(Word and element location data)
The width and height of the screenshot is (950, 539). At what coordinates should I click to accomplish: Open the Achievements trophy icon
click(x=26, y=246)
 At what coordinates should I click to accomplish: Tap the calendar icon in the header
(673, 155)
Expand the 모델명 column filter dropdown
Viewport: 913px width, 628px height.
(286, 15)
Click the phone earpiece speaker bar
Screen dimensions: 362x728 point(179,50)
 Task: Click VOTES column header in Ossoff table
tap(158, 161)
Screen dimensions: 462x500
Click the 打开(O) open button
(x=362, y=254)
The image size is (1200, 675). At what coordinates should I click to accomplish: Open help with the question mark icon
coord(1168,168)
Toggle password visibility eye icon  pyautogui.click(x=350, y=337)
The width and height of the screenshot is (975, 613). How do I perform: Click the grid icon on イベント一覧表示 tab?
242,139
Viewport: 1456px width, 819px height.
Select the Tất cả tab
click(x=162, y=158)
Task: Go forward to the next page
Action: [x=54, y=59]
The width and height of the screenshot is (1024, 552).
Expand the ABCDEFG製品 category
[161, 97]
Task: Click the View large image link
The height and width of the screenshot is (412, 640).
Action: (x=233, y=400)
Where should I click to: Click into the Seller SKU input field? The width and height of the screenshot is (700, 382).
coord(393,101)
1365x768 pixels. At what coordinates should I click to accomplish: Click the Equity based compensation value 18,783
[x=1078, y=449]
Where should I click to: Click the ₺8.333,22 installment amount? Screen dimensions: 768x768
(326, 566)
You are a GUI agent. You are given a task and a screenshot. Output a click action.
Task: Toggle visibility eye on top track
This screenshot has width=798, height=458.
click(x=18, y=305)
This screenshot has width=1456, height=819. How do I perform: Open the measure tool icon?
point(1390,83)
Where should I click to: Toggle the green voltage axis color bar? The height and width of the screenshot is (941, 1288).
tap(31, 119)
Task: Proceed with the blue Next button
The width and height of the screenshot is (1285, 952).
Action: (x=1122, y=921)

◆ Task description: Duplicate every line of the material above, character for character.

◆ Complete response:
The width and height of the screenshot is (950, 539). At what coordinates should I click to accomplish: Open the Achievements trophy icon
click(x=26, y=246)
 At what coordinates should I click to accomplish: Tap the calendar icon in the header
(673, 155)
Expand the 모델명 column filter dropdown
Viewport: 913px width, 628px height.
(286, 15)
Click the phone earpiece speaker bar
Screen dimensions: 362x728 point(179,50)
 Task: Click VOTES column header in Ossoff table
tap(158, 161)
Screen dimensions: 462x500
Click the 打开(O) open button
(x=362, y=254)
The image size is (1200, 675). At what coordinates should I click to accomplish: Open help with the question mark icon
coord(1168,168)
Toggle password visibility eye icon  pyautogui.click(x=350, y=337)
The width and height of the screenshot is (975, 613). How do I perform: Click the grid icon on イベント一覧表示 tab?
242,139
Viewport: 1456px width, 819px height.
Select the Tất cả tab
click(x=162, y=158)
Task: Go forward to the next page
Action: [x=54, y=59]
The width and height of the screenshot is (1024, 552).
Expand the ABCDEFG製品 category
[161, 97]
Task: Click the View large image link
The height and width of the screenshot is (412, 640).
Action: (x=233, y=400)
Where should I click to: Click into the Seller SKU input field? The width and height of the screenshot is (700, 382).
coord(393,101)
1365x768 pixels. At what coordinates should I click to accomplish: Click the Equity based compensation value 18,783
[x=1078, y=449]
Where should I click to: Click the ₺8.333,22 installment amount? Screen dimensions: 768x768
(326, 566)
You are a GUI agent. You are given a task and a screenshot. Output a click action.
Task: Toggle visibility eye on top track
This screenshot has width=798, height=458.
click(x=18, y=305)
This screenshot has width=1456, height=819. How do I perform: Open the measure tool icon?
point(1390,83)
Where should I click to: Toggle the green voltage axis color bar? The height and width of the screenshot is (941, 1288).
tap(31, 119)
Task: Proceed with the blue Next button
The width and height of the screenshot is (1285, 952).
Action: (x=1122, y=921)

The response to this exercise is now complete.